N.D.— Firefighters have stopped a wildfire from spreading in the western North Dakota tourist town of Medora, where its 100 residents were forced to evacuate, officials said.
There were no immediate reports of injuries or damaged structures in the community, which is on the doorstep of Theodore Roosevelt National Park. Crews spared the Burning Hills Amphitheatre, home to the Medora Musical.
The blaze, which has consumed about 15 square miles (38 square kilometers), started a few miles southwest of the city Thursday, with the wind blowing the flames toward the community, according to Misty Hayes, Medora district ranger for the Little Missouri National Grassland.
Officials said Thursday night that crews had stopped the blaze from spreading, the Bismarck Tribune reported.
North Dakota Gov.
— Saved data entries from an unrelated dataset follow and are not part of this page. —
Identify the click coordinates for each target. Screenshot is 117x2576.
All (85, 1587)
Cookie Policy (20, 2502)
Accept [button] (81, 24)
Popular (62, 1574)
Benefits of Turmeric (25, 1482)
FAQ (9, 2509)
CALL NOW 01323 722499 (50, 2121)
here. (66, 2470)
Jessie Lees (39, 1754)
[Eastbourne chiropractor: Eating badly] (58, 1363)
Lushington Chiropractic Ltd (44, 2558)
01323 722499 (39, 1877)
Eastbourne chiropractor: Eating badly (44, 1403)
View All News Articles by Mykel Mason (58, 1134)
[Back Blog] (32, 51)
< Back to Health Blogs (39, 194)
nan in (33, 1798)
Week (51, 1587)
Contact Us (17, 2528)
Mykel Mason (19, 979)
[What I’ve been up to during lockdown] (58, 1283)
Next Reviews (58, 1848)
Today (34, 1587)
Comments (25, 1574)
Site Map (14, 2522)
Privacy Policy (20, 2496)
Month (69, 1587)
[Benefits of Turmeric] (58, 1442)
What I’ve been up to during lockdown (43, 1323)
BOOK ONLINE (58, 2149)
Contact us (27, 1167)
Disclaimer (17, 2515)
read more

Doug Burgum declared a statewide fire emergency Thursday because of drought conditions.
Burgum said the North Dakota National Guard would deploy two Black Hawk helicopters to assist in battling the Medora blaze. Multiple agencies responded to the fire. A 45-mile (72-kilometer) stretch of Interstate 94, from Belfield to Beach, was temporarily closed but reopened Thursday night.
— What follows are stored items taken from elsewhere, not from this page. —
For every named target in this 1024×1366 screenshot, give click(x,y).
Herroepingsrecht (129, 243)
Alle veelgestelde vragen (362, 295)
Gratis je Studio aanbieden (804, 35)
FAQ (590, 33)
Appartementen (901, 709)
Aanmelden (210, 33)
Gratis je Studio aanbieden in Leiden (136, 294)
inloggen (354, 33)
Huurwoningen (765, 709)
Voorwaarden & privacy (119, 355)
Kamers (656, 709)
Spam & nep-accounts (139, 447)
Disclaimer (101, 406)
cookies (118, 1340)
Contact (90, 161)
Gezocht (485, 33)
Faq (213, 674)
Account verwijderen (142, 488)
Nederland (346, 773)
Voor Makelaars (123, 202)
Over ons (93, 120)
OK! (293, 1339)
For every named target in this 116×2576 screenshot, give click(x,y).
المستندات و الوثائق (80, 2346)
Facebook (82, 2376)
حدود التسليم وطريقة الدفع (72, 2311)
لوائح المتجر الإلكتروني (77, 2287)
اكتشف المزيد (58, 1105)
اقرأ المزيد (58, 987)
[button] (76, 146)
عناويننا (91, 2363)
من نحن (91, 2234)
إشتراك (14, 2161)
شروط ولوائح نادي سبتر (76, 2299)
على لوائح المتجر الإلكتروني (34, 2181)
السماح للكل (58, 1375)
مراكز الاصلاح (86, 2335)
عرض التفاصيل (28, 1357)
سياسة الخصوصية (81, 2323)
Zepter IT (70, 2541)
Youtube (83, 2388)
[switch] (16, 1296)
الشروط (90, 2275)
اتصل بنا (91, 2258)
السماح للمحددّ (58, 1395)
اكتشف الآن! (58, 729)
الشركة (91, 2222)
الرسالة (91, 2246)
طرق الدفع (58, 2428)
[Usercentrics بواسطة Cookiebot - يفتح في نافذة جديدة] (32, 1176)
The state has seen a growing number of wildfires with extreme drought conditions across the state. Burgum had placed the National Guard on standby earlier Thursday.
The fire began shortly before 1:30 p.m. local time, according to Billings County Chief Deputy Maj. Dean Wyckoff.
“It was an electrical line that sagged and arced and started the fire,” he said.
The National Drought Mitigation Center report shows nearly half the state is seeing drought conditions. The North Dakota Forest Service has tracked than 140 wildfires that have burned over 46 square miles (120 square kilometers).
In South Dakota, a wildfire threatened homes in Pennington County this week forcing residents in more than 400 houses to evacuate. The Sheriff’s Office said Thursday most evacuations have been lifted in the Nemo area.
Mount Rushmore National Memorial reopened Thursday after it was closed because of the spreading wildfire.